Uma tendência crescente no Rio de Janeiro é a formação de indivíduos que vivem sozinhos, conhecida como “bloco do eu sozinho”. Segundo dados da Pesquisa Nacional por Amostra de Domicílios (Pnad Contínua), do IBGE, cerca de 23,4% dos moradores do estado vivem em residências unipessoais. Essa taxa supera a média nacional, que é de 19,7%, indicando uma mudança nas estruturas de moradia na região.
O aumento de domicílios compostos por uma única pessoa reflete transformações sociais, econômicas e demográficas no Rio de Janeiro. Além do crescimento dessa configuração residencial, o estado apresenta a maior proporção de mulheres em relação aos homens no país. Atualmente, há 91,4 mulheres para cada 100 homens na população fluminense.
A predominância feminina é observada praticamente em todas as faixas etárias, com exceções nos jovens de 20 a 24 anos, onde há 106 homens para cada 100 mulheres, e na faixa de 30 a 39 anos, que apresenta equilíbrio entre os sexos. Entretanto, essa diferença se acentua na faixa dos idosos, sobretudo acima de 60 anos, com apenas 70,3 homens para cada 100 mulheres.

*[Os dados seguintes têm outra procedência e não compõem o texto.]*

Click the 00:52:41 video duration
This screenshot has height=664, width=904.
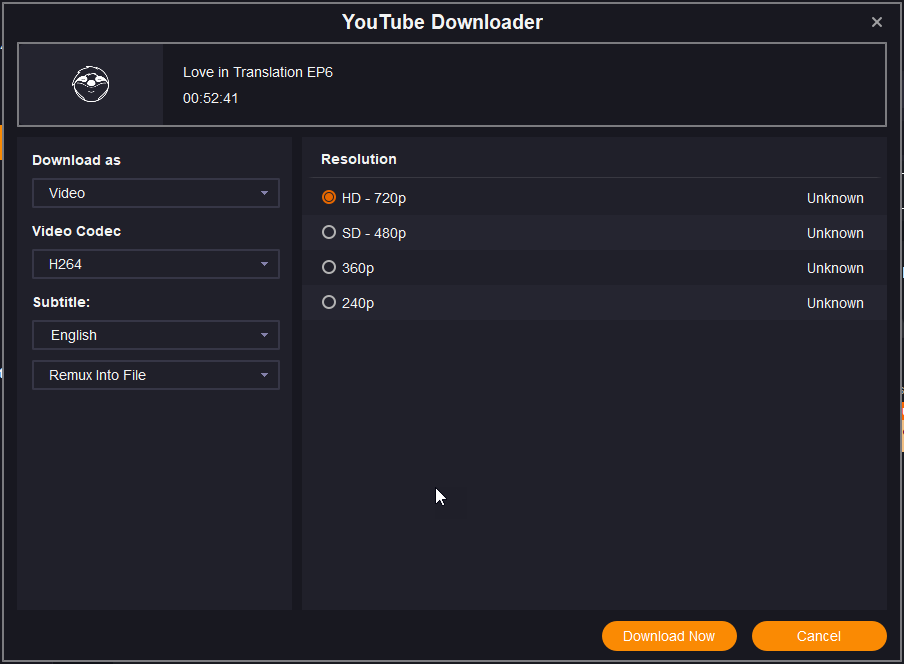(x=210, y=98)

O levantamento revela ainda que o Rio de Janeiro abriga aproximadamente 17,2 milhões de habitantes, o que representa 8,1% da população brasileira. Apesar de seu território ser o terceiro menor entre os estados, é o terceiro mais populoso do país. A situação atual indica a continuidade dessas tendências, com possíveis desdobramentos futuros no perfil social do estado.